Lo pneumotorace rappresenta una temibile complicanza, soprattutto nel posizionamento di cateteri in vena succlavia. La vicinanza della pleura a questa sede anatomica spiega l’elevata incidenza di questa complicanza. L’utilizzo dell’ecoguida durante la procedura ha significativamente ridotto, ma non completamente eliminato, questo rischio.

Dopo il posizionamento del catetere in sedi a rischio, è sempre indicato eseguire un controllo radiografico o ecografico per escludere la presenza di pneumotorace, anche in assenza di sintomi clinici evidenti.

Malposizionamento del catetere

Il malposizionamento del catetere può verificarsi nonostante un corretto esecuzione tecnica della procedura. Le possibili manifestazioni includono:

  • deviazione in vene collaterali;
  • posizionamento in sedi inappropriate;
  • eccessiva avanzamento con irritazione delle strutture cardiache.
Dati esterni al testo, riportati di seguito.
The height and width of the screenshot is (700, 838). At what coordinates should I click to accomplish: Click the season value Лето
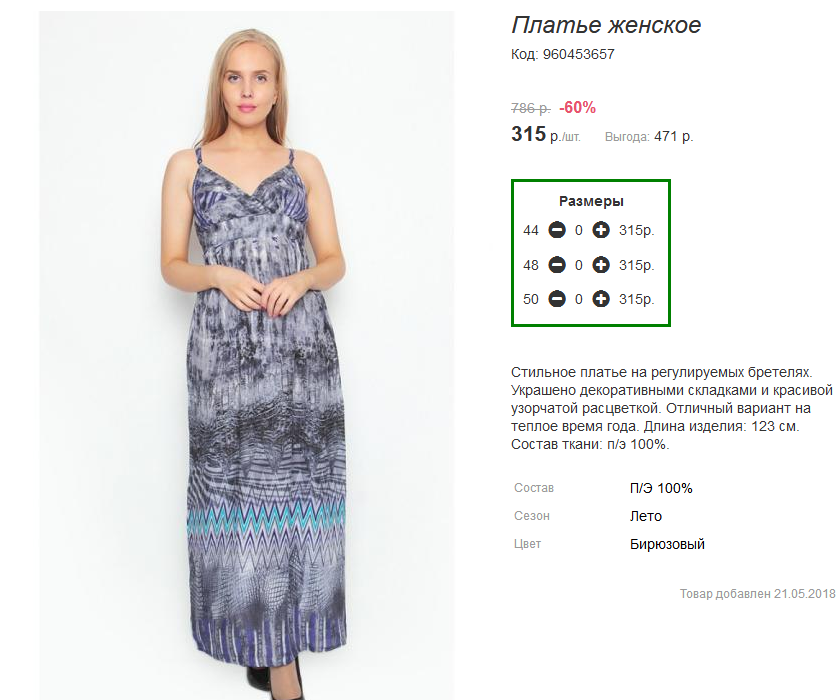click(645, 516)
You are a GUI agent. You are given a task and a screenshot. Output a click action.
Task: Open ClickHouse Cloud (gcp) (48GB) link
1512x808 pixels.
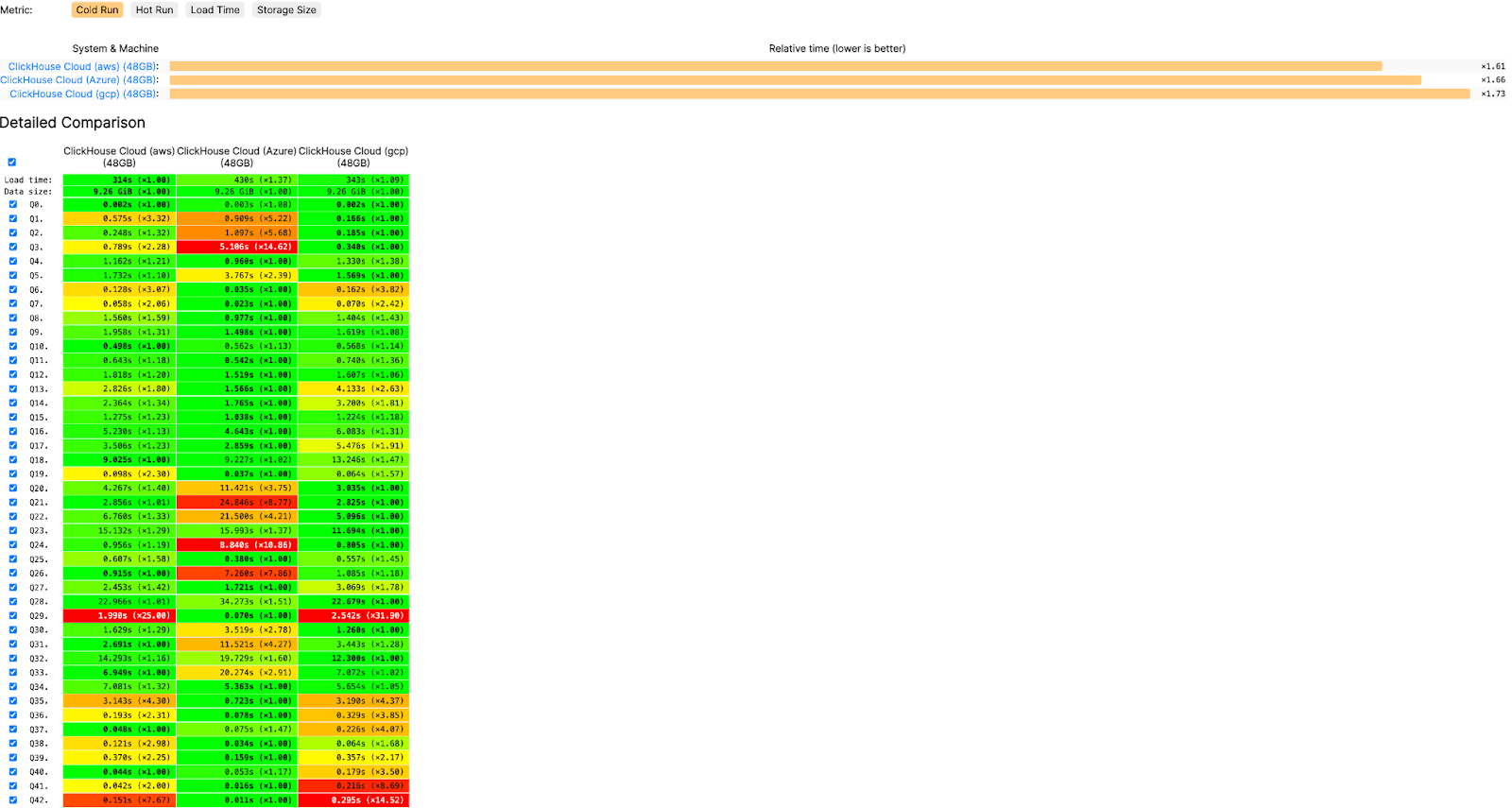(x=83, y=95)
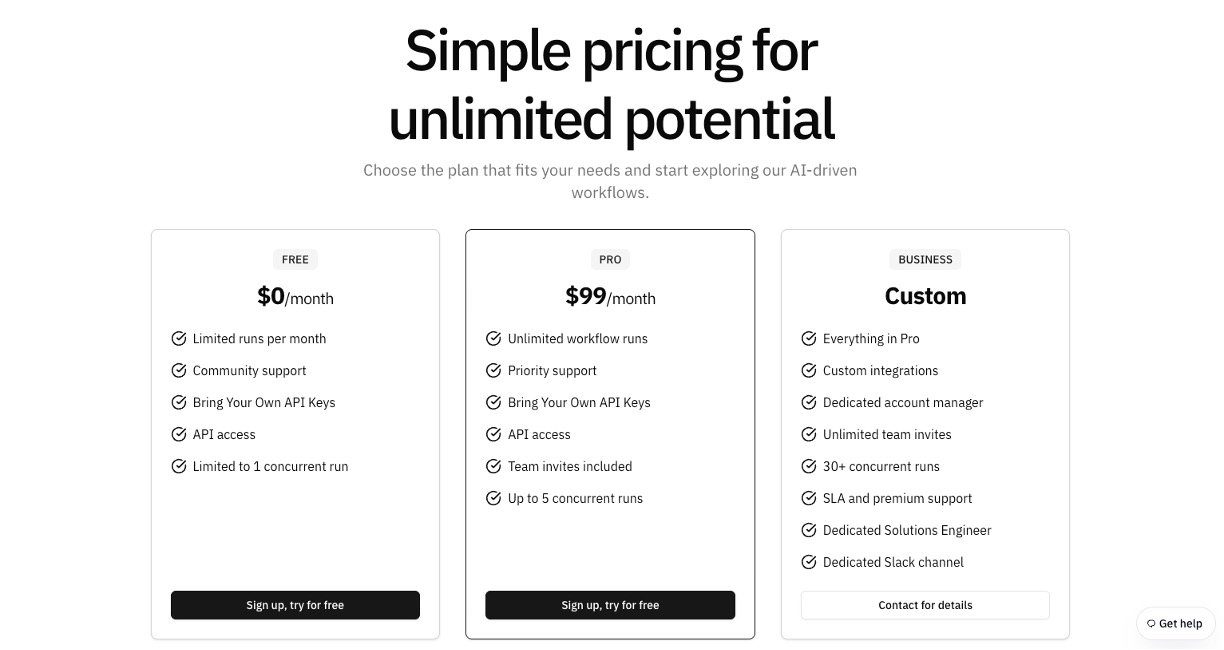This screenshot has width=1224, height=650.
Task: Click the checkmark beside Unlimited workflow runs
Action: pos(493,339)
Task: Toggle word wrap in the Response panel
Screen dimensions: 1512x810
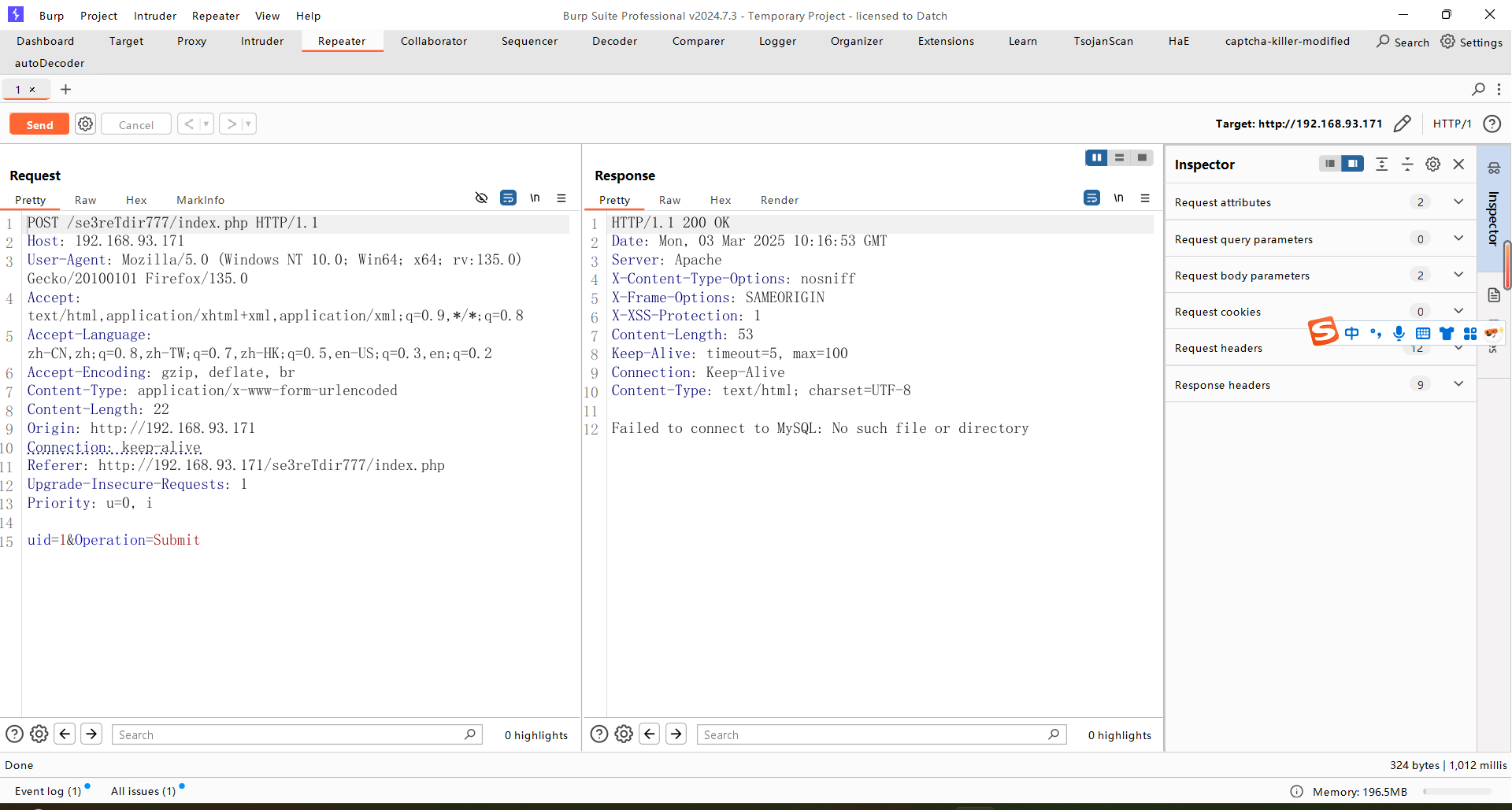Action: pyautogui.click(x=1092, y=198)
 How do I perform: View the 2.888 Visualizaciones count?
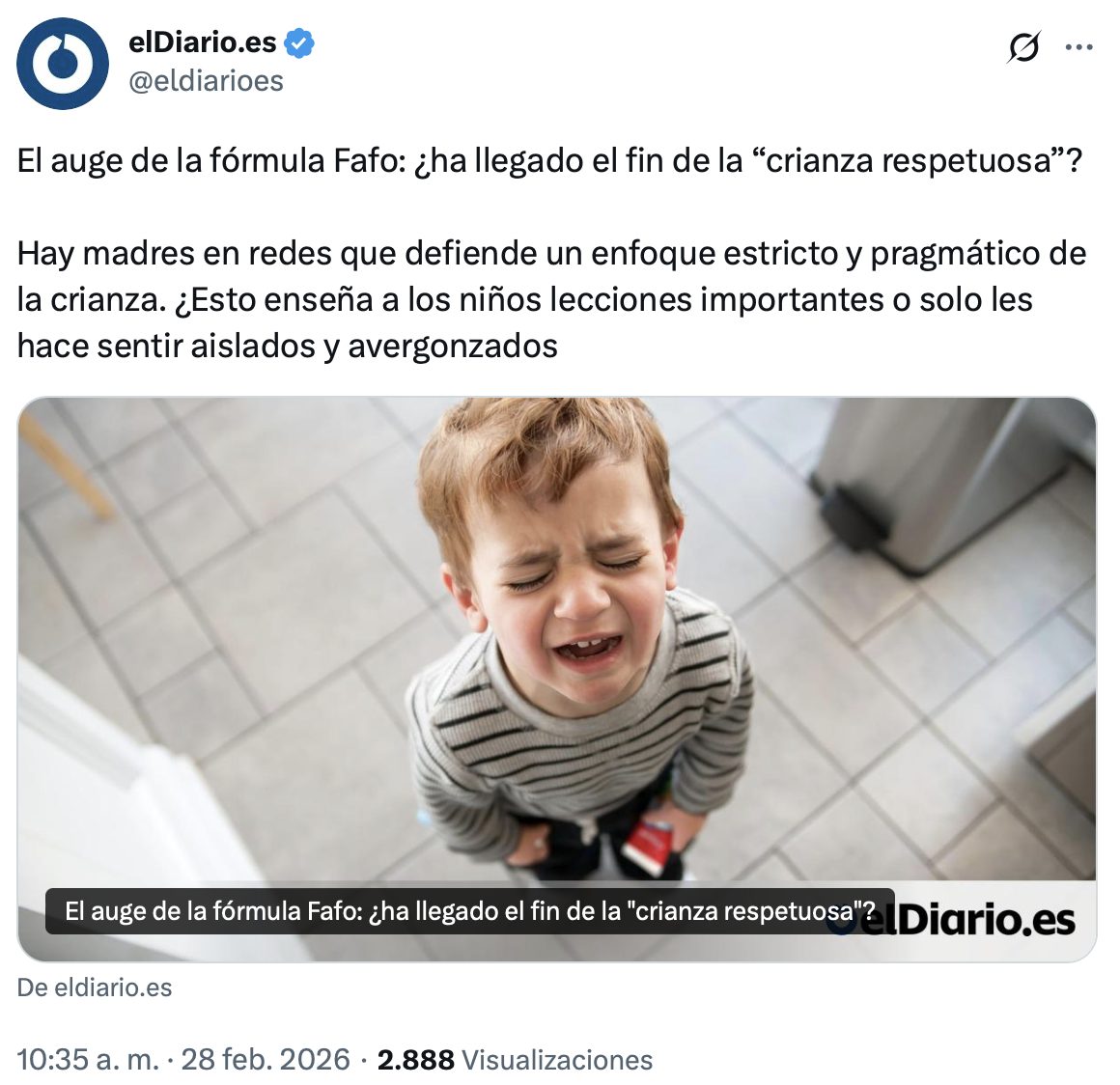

La verifica della corretta posizione mediante imaging (radiografia, ecografia o fluoroscopia) è quindi una tappa imprescindibile dopo il posizionamento del catetere.

Altre complicanze

Tra le complicanze meno frequenti ma potenzialmente gravi ricordiamo:

  • lesione del dotto toracico (in particolare con accesso giugulare sinistro);
  • trombosi venosa;
  • aritmie da irritazione miocardica;
  • tamponamento cardiaco (raro ma gravissimo).

La conoscenza approfondita di queste complicanze e delle strategie per prevenirle e gestirle è essenziale per garantire la sicurezza dei pazienti sottoposti a questa procedura.

Fonte: Manuale di anestesia e rianimazione. Concorso Nazionale SSM.